# Puppy Love: Pets and serotonin



## David Baxter PhD (Jul 22, 2004)

Puppy Love
July 21, 2004
by Karen Lurie. ScienCentral

*Pooch Pick-Me-Up*
Any dog owner can tell you about the benefits of spending time with a furry friend. But now there's some science to back it up. 

"We have known for a long time that people like to interact with dogs and that it makes them feel happy and they enjoy it," says Rebecca Johnson, a gerontologist at University of Missouri-Columbia's Sinclair School of Nursing. "But it's important to know how this affects the changes in their bloodstream, so we can see which patients might be the best to benefit from this kind of interaction."

In her on-going study, Johnson asks 50 dog owners and 50 non-pet owners, with ages ranging from 19 to 73, to play with a live dog and a robot dog. Before and after the interactions, she draws blood samples from human and dog, to compare hormone levels. "One of the hormones that we are interested in, which is called serotonin, is the hormone that controls depression in people," Johnson explains.

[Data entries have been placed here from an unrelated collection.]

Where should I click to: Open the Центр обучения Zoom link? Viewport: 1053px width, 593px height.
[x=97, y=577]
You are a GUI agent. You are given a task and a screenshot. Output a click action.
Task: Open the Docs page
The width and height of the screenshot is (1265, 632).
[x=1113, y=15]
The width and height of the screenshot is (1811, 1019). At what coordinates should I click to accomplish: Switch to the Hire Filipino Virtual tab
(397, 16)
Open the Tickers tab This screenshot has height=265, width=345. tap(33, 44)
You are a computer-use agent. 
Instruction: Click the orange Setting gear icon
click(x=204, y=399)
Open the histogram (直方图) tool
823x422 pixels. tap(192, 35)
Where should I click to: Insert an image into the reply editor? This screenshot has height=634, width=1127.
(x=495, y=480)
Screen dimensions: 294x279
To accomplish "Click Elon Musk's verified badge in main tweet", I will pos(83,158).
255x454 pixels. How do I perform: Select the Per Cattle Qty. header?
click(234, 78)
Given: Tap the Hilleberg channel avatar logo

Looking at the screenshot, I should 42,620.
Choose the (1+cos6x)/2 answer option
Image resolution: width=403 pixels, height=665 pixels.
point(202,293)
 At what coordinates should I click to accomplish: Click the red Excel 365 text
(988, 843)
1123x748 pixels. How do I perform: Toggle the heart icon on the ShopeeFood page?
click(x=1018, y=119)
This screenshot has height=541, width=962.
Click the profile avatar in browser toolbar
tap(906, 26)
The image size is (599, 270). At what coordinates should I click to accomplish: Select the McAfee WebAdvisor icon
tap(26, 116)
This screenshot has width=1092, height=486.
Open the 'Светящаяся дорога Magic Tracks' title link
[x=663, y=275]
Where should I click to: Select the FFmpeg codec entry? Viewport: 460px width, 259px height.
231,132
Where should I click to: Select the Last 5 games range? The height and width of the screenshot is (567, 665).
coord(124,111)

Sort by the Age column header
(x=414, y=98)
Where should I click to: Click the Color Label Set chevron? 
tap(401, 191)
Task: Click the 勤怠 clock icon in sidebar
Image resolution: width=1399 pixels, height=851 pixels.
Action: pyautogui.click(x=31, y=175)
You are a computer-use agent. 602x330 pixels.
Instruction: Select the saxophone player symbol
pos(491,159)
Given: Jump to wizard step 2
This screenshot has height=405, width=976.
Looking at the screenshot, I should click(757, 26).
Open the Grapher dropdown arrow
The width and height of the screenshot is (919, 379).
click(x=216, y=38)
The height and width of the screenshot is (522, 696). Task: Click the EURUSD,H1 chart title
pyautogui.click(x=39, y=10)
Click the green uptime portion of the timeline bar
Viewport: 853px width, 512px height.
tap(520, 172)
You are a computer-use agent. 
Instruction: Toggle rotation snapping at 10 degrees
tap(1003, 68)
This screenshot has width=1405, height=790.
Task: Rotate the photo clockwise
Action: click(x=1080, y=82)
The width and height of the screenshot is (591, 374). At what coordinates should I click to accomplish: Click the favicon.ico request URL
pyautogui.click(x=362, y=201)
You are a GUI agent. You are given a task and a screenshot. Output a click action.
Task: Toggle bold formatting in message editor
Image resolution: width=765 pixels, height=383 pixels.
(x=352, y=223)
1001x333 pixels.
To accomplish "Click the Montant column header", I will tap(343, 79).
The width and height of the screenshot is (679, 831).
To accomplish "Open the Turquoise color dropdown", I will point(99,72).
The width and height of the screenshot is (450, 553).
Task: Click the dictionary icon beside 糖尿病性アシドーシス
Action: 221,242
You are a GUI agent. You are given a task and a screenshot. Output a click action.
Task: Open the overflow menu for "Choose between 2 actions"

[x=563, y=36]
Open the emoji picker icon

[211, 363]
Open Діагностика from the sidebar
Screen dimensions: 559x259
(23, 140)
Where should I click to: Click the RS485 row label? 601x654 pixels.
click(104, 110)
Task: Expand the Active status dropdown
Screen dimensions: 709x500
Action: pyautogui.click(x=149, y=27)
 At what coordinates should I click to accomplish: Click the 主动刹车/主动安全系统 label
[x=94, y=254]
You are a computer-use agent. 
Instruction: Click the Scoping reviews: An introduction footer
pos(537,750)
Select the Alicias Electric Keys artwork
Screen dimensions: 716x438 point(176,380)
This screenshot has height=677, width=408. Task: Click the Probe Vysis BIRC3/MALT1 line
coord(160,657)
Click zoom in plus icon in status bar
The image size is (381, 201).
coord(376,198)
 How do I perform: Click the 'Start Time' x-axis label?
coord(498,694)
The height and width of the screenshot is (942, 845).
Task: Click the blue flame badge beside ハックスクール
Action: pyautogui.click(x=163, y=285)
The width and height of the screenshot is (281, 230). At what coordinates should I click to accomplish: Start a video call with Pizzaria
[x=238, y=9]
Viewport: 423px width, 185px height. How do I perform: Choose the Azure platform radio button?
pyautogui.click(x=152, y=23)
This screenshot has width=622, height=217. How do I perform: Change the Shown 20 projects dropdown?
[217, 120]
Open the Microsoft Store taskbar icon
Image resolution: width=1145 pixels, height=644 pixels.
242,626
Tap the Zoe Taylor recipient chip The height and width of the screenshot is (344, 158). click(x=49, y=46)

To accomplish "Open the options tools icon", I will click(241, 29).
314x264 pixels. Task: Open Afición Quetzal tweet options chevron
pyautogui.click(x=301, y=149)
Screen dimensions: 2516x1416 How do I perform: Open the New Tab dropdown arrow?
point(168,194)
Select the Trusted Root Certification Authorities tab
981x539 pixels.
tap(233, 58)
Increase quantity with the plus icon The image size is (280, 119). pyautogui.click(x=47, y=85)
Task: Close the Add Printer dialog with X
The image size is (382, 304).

Johnson's preliminary results show that serotonin increases when people pet their own dogs. "We think this is very important because of the large numbers of people in this country and abroad that are depressed, particularly the elderly, that we think may benefit from this kind of interaction," says Johnson. However, interaction with an unfamiliar dog didn't affect serotonin levels. 

When it came to the robotic dog, serotonin levels actually dropped. "There are two extremes with the robot dog," Johnson explains. "We find people that really are fascinated by it and like it a great deal, and then there's the other extreme, where people say, 'This could never be like a live dog, I would never want it, it's silly it's awful and it's boring'. So there are the two extremes and certainly the chemical changes in terms of the serotonin have not been beneficial with the robot dog."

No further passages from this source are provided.